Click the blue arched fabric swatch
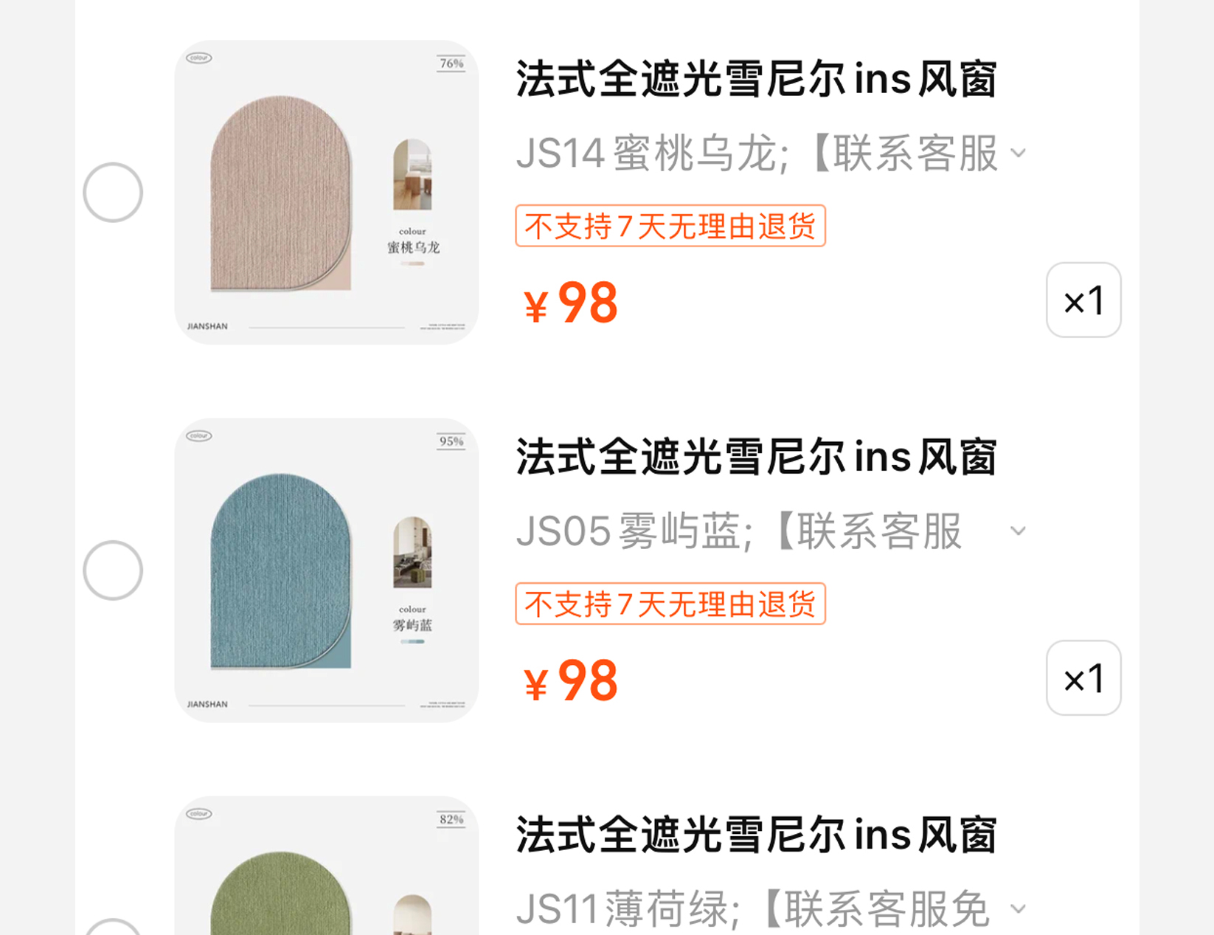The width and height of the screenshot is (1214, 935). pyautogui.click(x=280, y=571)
☆ ☆ ☆ ☆ ☆ ☆ ☆
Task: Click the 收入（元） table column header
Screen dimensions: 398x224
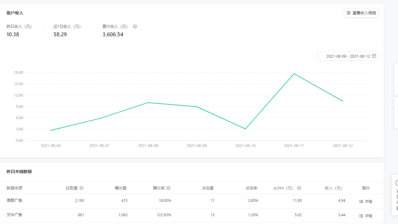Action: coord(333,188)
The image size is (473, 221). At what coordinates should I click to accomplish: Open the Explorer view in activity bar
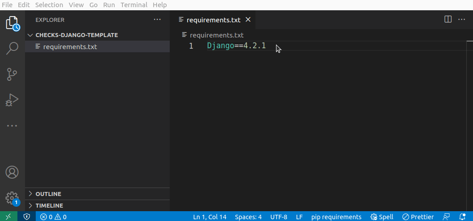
☆ ☆ ☆ ☆ ☆ ☆ ☆
* _What you need to do_:
Among the records above, locate the line containing "Task: Click the 收入（元） table column header" and the line containing "The image size", then transcribe exactly the lines starting at the first and ending at the second, with no pictures.

* _Solved exercise_:
Task: Click the 收入（元） table column header
Screen dimensions: 398x224
Action: coord(333,188)
The image size is (473, 221). At what coordinates should I click to accomplish: Open the Explorer view in activity bar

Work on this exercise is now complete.